• [EXERCISE PROMPT]: State how many lines of the records include the word "Remove"; the reply is that number alone.

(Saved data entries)
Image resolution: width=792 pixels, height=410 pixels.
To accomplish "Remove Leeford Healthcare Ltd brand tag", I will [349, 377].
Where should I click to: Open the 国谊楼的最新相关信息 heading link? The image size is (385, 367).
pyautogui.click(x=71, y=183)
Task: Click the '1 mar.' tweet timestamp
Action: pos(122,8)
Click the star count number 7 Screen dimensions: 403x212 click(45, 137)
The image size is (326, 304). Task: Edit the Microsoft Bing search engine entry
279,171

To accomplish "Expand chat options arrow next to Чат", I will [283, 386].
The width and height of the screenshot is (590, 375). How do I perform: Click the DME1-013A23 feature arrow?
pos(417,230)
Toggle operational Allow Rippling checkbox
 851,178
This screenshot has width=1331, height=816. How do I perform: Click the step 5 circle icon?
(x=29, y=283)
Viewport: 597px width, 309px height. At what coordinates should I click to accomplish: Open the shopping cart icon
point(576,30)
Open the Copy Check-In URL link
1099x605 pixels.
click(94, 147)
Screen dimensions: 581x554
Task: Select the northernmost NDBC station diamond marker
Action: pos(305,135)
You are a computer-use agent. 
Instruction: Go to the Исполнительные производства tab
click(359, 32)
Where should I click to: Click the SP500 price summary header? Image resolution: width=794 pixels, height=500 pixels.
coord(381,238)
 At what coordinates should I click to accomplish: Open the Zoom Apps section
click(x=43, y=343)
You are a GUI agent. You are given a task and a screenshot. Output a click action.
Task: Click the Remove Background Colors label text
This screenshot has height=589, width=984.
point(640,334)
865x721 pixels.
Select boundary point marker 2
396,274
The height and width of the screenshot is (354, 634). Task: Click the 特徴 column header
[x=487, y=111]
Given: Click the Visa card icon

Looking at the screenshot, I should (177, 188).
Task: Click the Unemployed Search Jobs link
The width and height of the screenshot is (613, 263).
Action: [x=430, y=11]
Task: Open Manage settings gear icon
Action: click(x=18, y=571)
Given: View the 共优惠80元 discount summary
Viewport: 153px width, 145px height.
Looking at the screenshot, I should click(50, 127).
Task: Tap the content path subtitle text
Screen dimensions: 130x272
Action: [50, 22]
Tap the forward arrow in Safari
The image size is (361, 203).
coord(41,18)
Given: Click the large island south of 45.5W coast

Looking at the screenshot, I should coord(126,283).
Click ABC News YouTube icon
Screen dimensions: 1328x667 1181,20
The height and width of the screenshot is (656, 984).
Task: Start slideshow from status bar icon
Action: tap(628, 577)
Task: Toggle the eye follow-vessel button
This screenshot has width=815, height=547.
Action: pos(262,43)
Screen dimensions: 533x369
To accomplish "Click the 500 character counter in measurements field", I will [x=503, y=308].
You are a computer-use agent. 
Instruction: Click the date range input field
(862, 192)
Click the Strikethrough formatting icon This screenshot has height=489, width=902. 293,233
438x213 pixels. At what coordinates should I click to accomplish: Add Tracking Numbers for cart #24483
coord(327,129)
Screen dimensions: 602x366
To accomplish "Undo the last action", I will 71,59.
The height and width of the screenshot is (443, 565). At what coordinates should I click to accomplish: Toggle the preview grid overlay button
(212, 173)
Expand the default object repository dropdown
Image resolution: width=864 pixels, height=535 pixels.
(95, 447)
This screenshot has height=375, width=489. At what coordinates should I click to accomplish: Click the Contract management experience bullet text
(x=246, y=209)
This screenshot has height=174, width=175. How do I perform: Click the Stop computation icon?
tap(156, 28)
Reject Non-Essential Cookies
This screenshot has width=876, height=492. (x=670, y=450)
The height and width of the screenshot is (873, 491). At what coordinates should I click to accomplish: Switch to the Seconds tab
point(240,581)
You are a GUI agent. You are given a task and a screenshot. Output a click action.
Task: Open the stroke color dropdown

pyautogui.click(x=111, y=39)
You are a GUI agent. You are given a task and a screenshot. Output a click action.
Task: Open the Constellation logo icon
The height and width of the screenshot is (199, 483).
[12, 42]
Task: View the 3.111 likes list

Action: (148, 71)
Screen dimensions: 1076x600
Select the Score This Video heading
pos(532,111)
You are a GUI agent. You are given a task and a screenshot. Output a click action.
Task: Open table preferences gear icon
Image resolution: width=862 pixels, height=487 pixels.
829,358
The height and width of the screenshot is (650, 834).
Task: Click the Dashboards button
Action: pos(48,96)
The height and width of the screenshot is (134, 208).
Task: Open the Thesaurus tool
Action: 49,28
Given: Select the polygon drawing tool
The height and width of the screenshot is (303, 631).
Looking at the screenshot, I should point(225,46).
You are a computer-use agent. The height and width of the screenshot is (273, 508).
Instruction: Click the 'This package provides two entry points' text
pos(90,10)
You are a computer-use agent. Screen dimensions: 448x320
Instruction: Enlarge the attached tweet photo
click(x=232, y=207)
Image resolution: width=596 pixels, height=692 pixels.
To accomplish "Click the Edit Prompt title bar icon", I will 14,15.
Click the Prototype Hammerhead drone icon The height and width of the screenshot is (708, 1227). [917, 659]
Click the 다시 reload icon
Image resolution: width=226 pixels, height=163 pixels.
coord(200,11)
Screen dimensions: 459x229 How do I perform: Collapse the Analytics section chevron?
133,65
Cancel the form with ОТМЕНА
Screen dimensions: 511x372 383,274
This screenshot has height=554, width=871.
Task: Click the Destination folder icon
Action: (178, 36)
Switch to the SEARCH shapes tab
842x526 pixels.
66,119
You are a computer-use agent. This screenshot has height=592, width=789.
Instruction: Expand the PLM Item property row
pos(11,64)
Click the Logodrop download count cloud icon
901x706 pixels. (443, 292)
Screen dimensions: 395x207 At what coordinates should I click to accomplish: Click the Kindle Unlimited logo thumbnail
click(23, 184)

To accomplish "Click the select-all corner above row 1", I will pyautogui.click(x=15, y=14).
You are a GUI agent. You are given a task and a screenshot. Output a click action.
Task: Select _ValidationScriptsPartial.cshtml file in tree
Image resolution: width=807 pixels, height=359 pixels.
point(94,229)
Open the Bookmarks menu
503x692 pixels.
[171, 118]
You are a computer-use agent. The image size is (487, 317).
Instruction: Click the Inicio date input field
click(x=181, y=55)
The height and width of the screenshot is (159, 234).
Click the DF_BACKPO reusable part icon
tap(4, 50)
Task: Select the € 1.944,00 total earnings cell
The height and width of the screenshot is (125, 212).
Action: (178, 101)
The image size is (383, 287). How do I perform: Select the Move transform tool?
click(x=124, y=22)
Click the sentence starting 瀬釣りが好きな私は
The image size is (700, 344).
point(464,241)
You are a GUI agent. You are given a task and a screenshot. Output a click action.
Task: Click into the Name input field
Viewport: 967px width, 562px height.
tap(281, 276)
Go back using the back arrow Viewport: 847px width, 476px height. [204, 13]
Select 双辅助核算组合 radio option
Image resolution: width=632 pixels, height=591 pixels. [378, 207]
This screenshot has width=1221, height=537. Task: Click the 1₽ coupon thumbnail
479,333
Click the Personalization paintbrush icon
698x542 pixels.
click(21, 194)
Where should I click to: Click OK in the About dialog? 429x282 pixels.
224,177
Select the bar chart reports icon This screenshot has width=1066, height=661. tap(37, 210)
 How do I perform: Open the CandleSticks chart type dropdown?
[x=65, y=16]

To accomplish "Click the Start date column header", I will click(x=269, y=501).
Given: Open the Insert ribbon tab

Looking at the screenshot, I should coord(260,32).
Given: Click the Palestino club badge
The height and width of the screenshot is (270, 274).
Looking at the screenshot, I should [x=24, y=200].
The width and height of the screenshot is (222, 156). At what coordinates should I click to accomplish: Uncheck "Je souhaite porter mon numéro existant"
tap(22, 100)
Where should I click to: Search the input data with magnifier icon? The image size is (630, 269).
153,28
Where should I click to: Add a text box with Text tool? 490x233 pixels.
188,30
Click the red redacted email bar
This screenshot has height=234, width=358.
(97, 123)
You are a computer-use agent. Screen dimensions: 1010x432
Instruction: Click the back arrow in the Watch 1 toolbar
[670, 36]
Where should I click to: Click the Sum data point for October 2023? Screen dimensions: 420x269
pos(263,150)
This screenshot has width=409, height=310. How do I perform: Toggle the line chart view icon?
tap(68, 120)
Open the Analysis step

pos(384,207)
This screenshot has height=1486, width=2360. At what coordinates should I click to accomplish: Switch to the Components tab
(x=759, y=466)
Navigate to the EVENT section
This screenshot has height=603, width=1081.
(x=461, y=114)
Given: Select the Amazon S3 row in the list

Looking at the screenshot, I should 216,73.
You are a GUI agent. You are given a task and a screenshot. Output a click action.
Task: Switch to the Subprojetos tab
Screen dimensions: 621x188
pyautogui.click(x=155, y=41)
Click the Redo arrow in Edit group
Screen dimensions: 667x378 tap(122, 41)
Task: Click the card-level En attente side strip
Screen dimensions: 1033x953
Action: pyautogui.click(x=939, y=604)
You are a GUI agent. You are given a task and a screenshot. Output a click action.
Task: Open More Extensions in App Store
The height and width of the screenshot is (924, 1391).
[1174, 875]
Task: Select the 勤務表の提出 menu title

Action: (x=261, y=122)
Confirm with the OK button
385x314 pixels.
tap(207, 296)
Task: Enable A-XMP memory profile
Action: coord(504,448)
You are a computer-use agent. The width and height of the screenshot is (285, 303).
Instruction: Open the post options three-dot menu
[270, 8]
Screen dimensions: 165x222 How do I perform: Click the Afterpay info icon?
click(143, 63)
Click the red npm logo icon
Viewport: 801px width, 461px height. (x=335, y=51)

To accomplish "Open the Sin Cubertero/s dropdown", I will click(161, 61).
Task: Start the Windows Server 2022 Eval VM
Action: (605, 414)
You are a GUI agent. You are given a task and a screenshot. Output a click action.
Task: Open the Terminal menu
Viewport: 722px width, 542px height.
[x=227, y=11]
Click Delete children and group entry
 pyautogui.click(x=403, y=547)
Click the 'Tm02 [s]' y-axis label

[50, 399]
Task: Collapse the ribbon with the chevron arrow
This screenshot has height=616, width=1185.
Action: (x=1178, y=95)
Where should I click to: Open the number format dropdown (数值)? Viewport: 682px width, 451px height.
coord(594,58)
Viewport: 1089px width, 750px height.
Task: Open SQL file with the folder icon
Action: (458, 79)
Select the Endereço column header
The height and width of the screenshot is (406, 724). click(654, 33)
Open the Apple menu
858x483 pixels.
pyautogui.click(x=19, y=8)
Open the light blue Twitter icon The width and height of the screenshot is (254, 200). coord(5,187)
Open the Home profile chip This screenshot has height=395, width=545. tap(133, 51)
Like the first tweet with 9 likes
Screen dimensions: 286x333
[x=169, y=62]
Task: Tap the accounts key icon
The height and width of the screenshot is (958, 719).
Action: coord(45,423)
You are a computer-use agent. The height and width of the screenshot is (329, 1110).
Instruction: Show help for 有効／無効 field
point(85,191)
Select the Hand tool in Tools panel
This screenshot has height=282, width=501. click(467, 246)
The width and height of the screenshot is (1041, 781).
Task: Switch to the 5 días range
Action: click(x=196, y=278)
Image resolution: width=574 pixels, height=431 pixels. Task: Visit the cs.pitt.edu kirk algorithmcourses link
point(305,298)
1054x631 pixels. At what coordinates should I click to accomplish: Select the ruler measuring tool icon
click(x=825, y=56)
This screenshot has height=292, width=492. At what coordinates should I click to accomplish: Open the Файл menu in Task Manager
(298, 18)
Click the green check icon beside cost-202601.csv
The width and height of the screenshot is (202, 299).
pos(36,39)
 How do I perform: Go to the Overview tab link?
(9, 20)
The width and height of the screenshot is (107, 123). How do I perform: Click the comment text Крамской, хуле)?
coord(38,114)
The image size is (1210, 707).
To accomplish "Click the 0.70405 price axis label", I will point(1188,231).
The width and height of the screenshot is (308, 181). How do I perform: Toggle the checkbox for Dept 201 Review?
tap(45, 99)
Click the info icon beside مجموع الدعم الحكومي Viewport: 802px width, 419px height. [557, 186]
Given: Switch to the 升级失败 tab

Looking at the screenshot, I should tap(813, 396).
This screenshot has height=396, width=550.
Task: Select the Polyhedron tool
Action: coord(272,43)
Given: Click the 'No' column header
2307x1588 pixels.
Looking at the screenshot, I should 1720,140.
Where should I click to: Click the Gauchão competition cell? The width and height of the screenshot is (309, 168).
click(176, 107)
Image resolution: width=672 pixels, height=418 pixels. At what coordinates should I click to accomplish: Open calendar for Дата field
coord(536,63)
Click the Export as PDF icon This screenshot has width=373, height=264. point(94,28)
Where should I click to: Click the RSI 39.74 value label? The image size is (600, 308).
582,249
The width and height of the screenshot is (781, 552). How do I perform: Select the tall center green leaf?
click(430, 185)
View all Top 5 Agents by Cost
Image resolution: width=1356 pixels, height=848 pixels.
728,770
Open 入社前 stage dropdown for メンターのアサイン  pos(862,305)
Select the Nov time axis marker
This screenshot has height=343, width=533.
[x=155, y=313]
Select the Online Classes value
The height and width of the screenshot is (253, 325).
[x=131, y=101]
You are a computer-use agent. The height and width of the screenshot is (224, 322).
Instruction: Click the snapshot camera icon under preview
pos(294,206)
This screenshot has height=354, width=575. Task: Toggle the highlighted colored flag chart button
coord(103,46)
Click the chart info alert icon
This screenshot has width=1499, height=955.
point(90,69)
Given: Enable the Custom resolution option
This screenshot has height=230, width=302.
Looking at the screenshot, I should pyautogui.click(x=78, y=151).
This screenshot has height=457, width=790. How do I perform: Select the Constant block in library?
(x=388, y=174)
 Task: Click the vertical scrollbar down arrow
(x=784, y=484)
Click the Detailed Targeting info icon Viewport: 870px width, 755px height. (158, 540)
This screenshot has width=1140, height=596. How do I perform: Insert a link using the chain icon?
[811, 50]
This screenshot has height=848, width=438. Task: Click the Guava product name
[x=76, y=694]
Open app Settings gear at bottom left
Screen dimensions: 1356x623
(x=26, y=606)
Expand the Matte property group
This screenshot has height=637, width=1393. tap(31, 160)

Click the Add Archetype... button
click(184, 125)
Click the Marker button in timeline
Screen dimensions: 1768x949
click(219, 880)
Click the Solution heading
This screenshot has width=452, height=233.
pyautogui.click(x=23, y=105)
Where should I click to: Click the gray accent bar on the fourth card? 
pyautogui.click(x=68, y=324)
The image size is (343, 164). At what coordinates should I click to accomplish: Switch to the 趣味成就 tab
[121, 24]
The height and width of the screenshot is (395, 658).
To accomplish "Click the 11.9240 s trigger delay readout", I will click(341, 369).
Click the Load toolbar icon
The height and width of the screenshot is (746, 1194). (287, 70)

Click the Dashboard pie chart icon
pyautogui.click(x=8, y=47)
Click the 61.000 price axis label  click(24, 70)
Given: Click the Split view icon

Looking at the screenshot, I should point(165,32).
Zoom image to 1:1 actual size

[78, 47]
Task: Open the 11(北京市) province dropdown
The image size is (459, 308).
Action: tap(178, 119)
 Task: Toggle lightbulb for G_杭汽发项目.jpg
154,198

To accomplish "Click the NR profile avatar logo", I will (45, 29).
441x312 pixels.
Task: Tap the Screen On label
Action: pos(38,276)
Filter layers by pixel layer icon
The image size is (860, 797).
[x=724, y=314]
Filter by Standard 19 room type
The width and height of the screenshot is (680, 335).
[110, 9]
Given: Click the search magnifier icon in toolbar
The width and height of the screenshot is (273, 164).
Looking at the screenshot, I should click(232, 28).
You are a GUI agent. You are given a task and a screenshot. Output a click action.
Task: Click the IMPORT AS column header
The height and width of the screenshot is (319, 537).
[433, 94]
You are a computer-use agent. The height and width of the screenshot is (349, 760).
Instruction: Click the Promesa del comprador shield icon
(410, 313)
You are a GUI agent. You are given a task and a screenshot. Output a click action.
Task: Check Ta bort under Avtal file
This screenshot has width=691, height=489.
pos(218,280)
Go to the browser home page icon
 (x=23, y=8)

• [TASK ANSWER]: 2